▶ Reading passage
==============================
I pay Apple no money, and I don't plan to.

The bridge is betw Mac software and Unix software.

I'm specifically interested in the bridge betw scripting cultures.

It's there, and it's interesting.

Imagine calling a Mac program from the command line.

And being able to invoke a shell script from inside a Mac program.

Also there are lots of SOAP and XML-RPC implementations in the works for Mac
OS X.

It *is* an interesting place, if only for the reason that one OS can run
(modified) Mac apps, and Unix ones.

It may only be of historic interest, or it might be the beginning of
something new.

Believe me, I've been in a similar place, re being locked-in by Apple.

But now I'm not in the trunk anymore.

I got out. ;->

Dave

----- Original Message -----
From: "Eirikur Hallgrimsson" <eh@mad.scientist.com>
To: <FoRK@xent.com>
Sent: Monday, May 07, 2001 11:50 PM
Subject: Re: It's IBM dummy

> On Tuesday 08 May 2001 01:56, Dave Winer wrote:
> > Think about Mac OS X a bit. The religious issues fall aside, and think
about
> > bridges between the two worlds.
>
> I do think about Mac OS X, a lot. More than I want to. And I really fail
to
> see a connection.
==============================
▶ Provided material
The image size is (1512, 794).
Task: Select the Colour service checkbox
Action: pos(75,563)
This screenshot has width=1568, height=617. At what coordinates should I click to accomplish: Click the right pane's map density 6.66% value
==============================
▶ The request
Reproduce the email about Mac OS X above in full, word for word.

▶ Exercise answer
I pay Apple no money, and I don't plan to.

The bridge is betw Mac software and Unix software.

I'm specifically interested in the bridge betw scripting cultures.

It's there, and it's interesting.

Imagine calling a Mac program from the command line.

And being able to invoke a shell script from inside a Mac program.

Also there are lots of SOAP and XML-RPC implementations in the works for Mac
OS X.

It *is* an interesting place, if only for the reason that one OS can run
(modified) Mac apps, and Unix ones.

It may only be of historic interest, or it might be the beginning of
something new.

Believe me, I've been in a similar place, re being locked-in by Apple.

But now I'm not in the trunk anymore.

I got out. ;->

Dave

----- Original Message -----
From: "Eirikur Hallgrimsson" <eh@mad.scientist.com>
To: <FoRK@xent.com>
Sent: Monday, May 07, 2001 11:50 PM
Subject: Re: It's IBM dummy

> On Tuesday 08 May 2001 01:56, Dave Winer wrote:
> > Think about Mac OS X a bit. The religious issues fall aside, and think
about
> > bridges between the two worlds.
>
> I do think about Mac OS X, a lot. More than I want to. And I really fail
to
> see a connection.